In Amicitia, numerous tall and folk stories (from Pliny) concerning the peculiar loves and hates of various animals and natural objects are the MacGuffin for a vocabulary-building exercise: how Italian green snakes love human spittle (and may crawl into your mouth when sleeping, to prevent which you can employ a guard lizard!) but hate garlic; how dolphins and crocodiles are mortal enemies; how elephants are so kind, but hate Indian dragons and mice; how Thomas More's monkey performed carpentry to thwart a weasel; how diamonds grow soft in goat's blood, and scores more.

The moral at the conclusion is that "Christian Charity extends itself to all but Familiarity is to be contracted with but few" and that Christian charity entails doing no hurt but desiring to grow better, even for a bad person.

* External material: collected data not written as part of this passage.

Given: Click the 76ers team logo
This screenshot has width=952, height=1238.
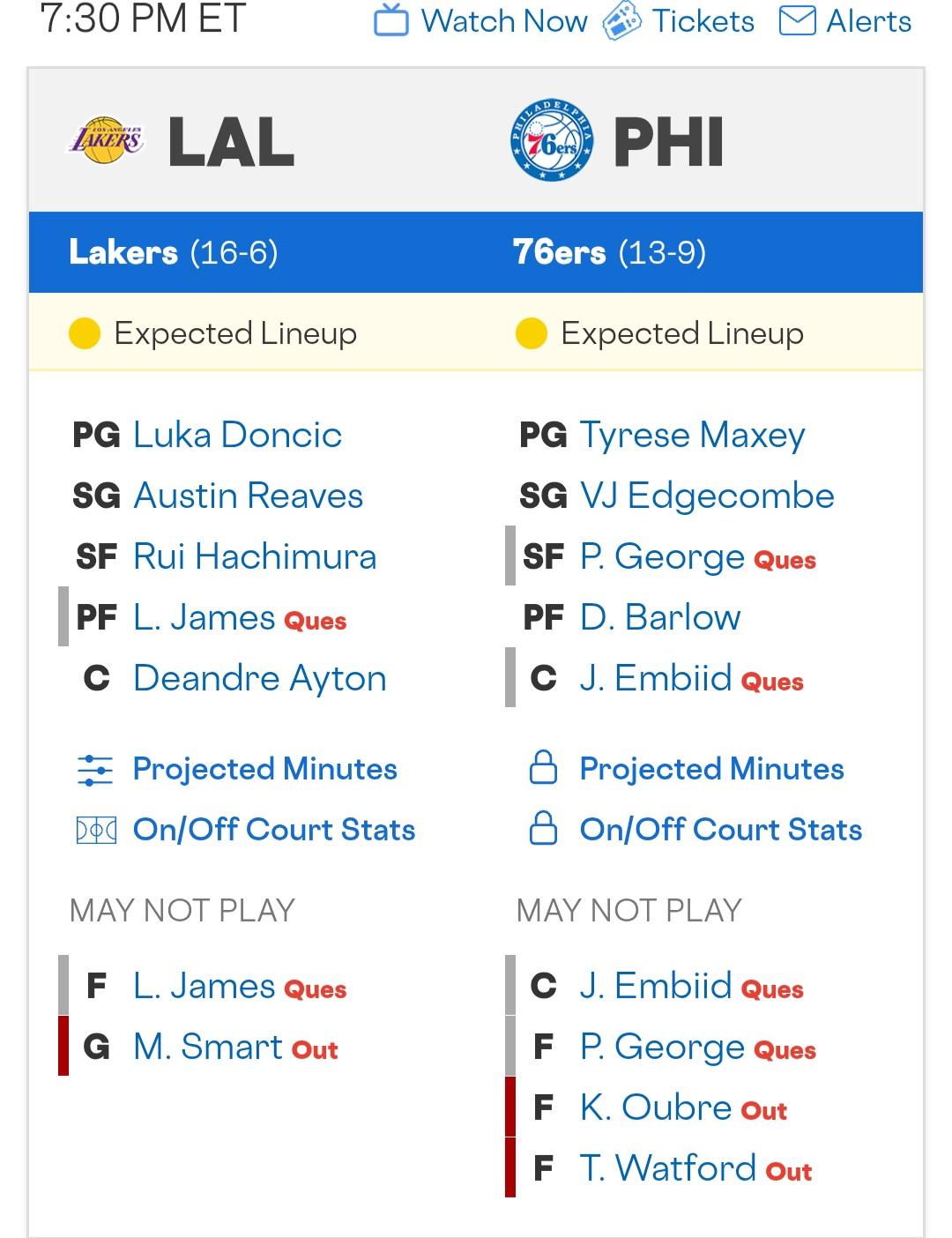Looking at the screenshot, I should 552,141.
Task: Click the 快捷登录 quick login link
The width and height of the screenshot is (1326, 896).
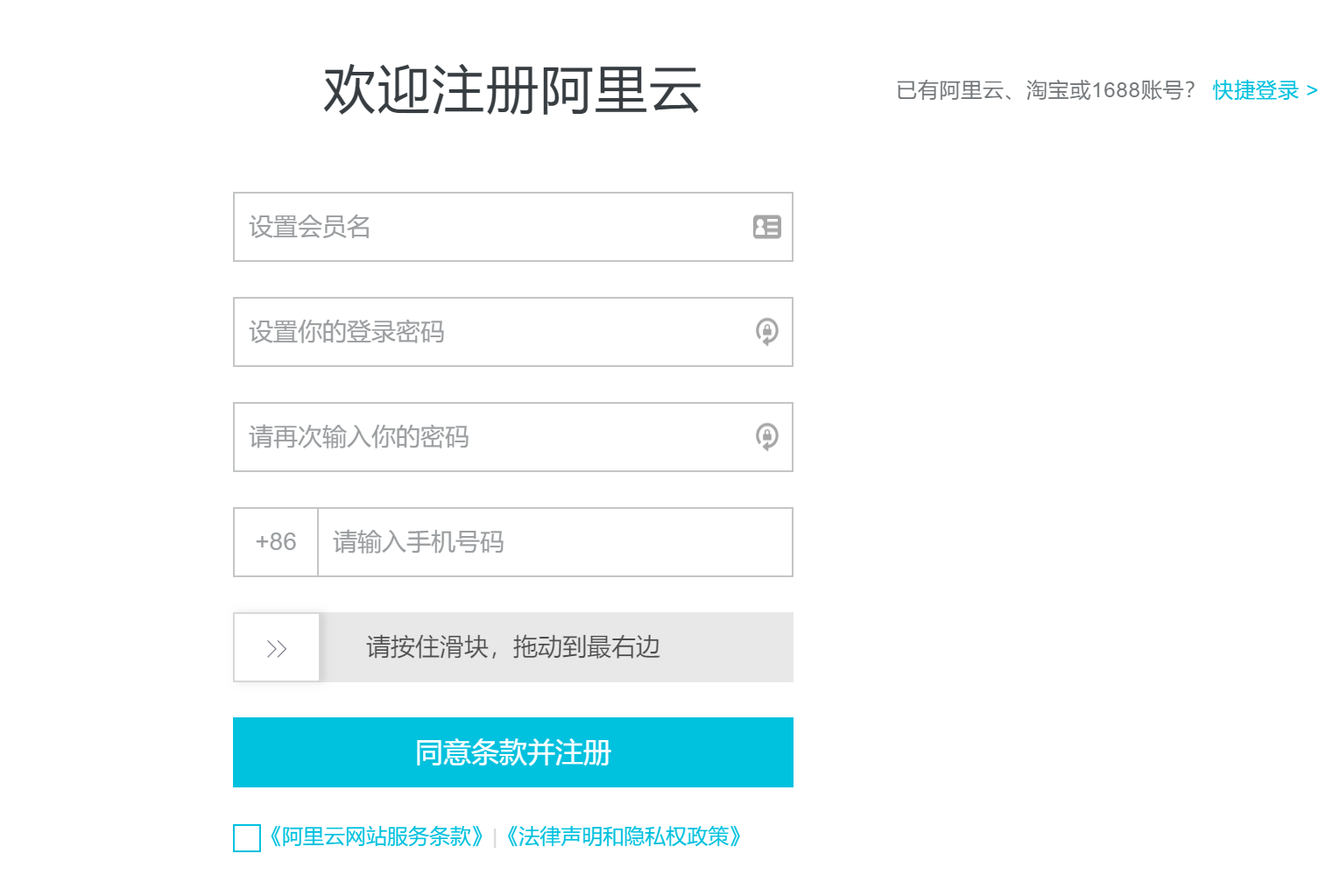Action: click(x=1255, y=90)
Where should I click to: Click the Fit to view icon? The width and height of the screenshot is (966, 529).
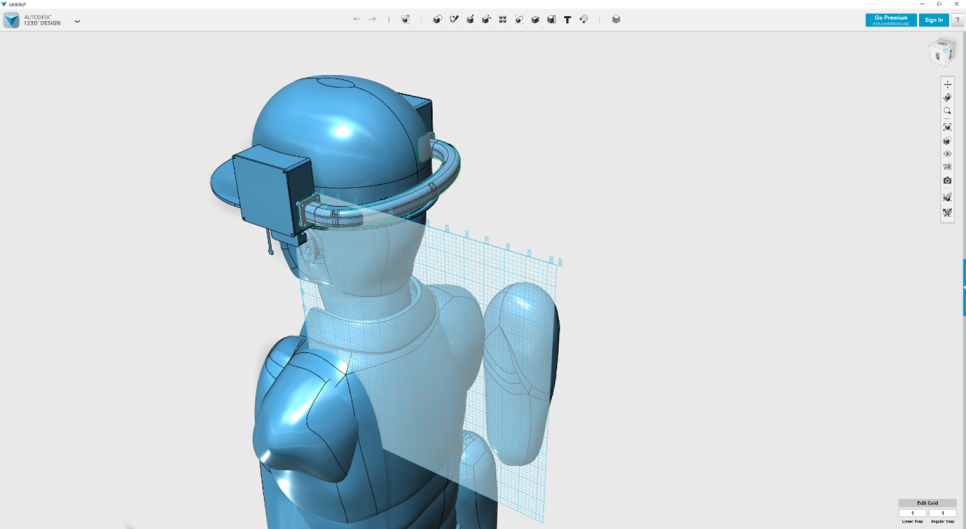point(947,127)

=== Opulentia sordida (The wealthy miser) ===
Opulentia sordida is thinly veiled attack on the inadequate food and board for the workers in printer Aldus Manutius's household: what the Italians bear would make German workers run away to join the army.

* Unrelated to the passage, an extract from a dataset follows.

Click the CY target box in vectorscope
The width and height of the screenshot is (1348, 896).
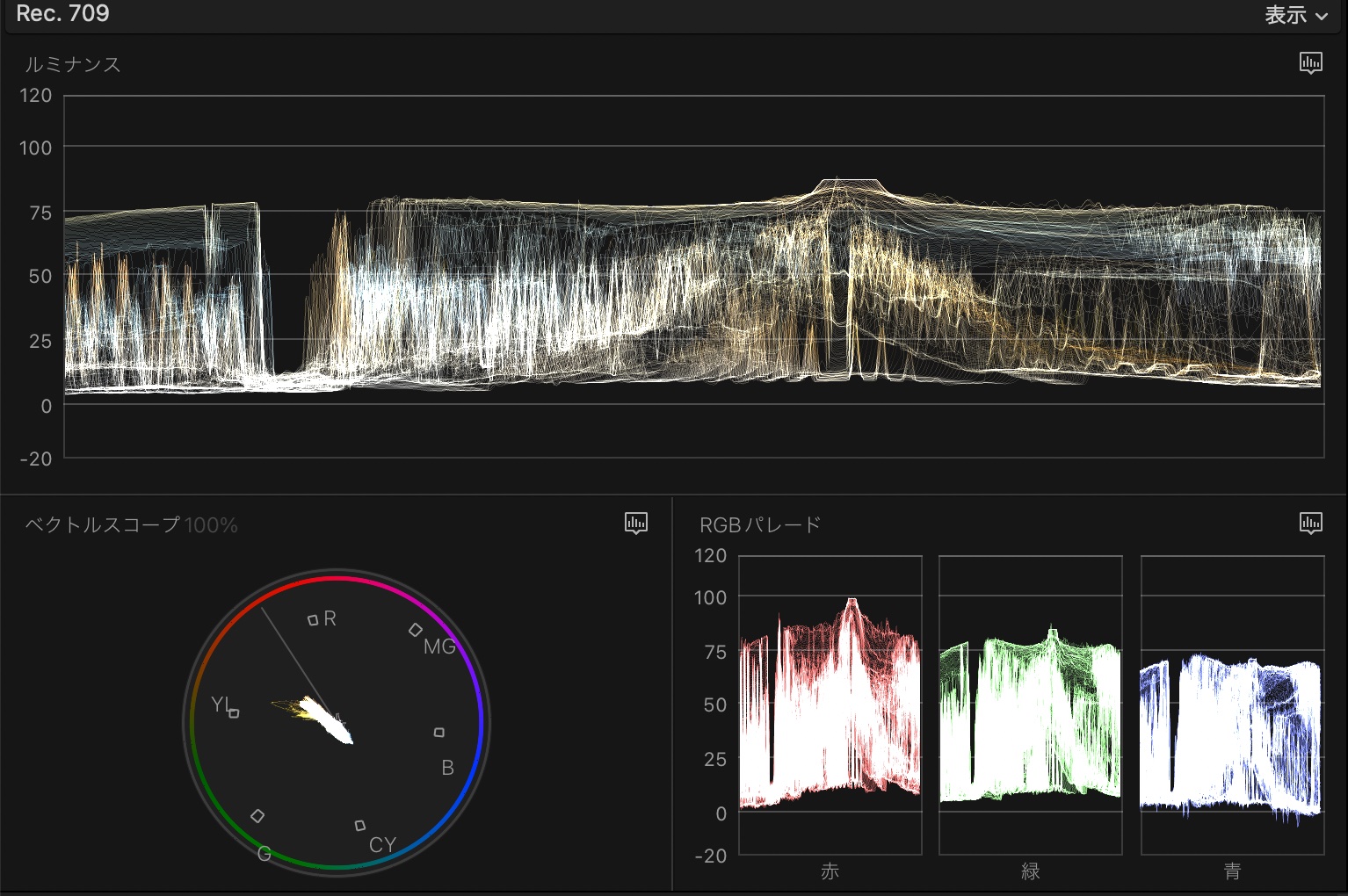pos(359,826)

=== The Young Man and the Harlot ===
In this dialogue Adolescentis et scorti, a prostitute Lucretia is visited by a former customer of hers, Sophrinius, who wants to see her in private. He wants to have a nice conversation. He is there to influence her to give up her self-destructive occupation, having read Erasmus' Paraphrase of the New Testament and then repented to a kind confessor. She mentions that the name of Erasmus is well known in the brothels, because so many priests and monks say how bad he is. Sophrinius says he will assist her, either to pay her dowry to marry, or to help her join a convent for cracked women, or to go to some far-away place and start a new life. Lucretia agrees to leave immediately.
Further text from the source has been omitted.